The response must consist of the lines below from the one with "[Be Bankers] (95, 2130)" through the one with "Bff Bank: la", exactly as they appear and with both ends kept.
[Material for this exercise Boundary: Start]
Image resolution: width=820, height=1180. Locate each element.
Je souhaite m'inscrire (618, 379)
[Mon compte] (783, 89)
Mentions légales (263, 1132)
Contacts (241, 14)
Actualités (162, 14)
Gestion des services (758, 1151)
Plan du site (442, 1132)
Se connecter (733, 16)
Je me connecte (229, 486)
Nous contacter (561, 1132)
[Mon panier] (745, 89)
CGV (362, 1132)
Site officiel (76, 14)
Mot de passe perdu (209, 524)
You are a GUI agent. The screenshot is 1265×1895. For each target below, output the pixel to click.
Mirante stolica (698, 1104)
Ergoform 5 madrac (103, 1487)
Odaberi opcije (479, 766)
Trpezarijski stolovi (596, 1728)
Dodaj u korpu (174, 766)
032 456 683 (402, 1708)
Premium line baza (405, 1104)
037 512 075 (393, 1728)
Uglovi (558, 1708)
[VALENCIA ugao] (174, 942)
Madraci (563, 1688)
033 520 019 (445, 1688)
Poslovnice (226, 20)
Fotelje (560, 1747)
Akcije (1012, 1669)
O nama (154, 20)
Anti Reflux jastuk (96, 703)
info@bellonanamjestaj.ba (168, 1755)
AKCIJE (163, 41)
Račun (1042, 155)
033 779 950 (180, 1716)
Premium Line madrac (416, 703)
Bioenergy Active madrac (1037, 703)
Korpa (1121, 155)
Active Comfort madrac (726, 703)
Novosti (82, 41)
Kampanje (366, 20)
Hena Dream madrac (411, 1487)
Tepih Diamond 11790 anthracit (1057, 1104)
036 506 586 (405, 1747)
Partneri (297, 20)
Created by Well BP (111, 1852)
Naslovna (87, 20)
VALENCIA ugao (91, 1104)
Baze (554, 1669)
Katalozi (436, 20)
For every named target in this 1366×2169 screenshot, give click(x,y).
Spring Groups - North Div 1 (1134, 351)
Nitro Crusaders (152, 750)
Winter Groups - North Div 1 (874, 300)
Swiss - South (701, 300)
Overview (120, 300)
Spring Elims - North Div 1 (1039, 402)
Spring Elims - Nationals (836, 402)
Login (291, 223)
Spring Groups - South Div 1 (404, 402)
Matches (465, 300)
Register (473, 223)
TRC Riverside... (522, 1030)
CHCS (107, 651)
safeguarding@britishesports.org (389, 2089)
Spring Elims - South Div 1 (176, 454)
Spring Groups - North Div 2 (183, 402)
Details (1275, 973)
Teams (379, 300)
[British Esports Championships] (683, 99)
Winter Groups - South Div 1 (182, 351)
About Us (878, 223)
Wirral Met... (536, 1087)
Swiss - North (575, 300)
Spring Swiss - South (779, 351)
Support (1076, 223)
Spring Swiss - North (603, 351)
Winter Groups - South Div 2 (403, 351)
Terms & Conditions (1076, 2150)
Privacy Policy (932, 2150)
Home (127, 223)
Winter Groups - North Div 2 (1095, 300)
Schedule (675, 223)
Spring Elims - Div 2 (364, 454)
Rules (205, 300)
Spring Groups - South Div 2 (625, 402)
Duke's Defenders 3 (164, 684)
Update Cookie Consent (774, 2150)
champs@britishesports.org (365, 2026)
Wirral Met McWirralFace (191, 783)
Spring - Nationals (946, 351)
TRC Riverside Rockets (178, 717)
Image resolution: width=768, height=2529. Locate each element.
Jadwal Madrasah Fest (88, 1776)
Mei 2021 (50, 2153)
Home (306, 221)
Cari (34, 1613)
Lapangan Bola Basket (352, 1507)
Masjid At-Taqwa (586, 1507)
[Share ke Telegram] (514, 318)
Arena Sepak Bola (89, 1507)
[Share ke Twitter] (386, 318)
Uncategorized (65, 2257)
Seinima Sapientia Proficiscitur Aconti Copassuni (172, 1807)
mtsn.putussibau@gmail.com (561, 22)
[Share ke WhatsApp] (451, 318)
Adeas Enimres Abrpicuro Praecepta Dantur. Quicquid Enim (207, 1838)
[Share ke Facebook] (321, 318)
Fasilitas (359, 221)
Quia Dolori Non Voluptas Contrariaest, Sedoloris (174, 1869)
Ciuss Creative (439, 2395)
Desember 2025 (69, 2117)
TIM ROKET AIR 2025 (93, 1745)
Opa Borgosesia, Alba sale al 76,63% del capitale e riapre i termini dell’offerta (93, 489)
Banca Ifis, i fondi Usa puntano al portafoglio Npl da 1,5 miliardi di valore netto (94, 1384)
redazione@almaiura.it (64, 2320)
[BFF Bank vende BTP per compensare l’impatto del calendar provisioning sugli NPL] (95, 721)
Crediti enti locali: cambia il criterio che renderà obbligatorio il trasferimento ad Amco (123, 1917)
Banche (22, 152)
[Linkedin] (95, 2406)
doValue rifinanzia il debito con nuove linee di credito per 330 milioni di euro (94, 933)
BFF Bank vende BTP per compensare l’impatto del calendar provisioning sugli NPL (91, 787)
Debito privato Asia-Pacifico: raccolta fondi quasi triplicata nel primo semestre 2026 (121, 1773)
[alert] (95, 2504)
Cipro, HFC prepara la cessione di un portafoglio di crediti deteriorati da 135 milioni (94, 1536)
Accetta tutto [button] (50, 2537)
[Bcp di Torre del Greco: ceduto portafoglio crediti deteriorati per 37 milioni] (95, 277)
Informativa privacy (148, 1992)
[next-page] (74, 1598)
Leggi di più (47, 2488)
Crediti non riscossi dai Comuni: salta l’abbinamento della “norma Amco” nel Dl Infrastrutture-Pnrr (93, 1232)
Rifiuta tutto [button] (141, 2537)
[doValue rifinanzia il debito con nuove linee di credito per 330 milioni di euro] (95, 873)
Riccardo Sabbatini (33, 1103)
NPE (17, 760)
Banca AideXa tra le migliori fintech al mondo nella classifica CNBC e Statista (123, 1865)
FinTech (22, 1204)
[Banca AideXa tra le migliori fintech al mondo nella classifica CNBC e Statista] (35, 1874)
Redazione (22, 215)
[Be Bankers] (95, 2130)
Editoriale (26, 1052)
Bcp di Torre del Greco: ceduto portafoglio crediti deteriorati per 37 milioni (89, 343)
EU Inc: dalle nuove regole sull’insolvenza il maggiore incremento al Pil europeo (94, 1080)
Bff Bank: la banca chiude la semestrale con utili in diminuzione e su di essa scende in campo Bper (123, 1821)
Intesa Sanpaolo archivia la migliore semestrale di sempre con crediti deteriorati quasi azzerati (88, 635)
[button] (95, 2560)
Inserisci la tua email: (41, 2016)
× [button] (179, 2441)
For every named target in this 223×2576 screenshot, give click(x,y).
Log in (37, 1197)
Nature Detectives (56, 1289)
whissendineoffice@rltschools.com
[Material for this exercise Boundary: End]
Exercise response =>
[Be Bankers] (95, 2130)
Editoriale (26, 1052)
Bcp di Torre del Greco: ceduto portafoglio crediti deteriorati per 37 milioni (89, 343)
EU Inc: dalle nuove regole sull’insolvenza il maggiore incremento al Pil europeo (94, 1080)
Bff Bank: la banca chiude la semestrale con utili in diminuzione e su di essa scende in campo Bper (123, 1821)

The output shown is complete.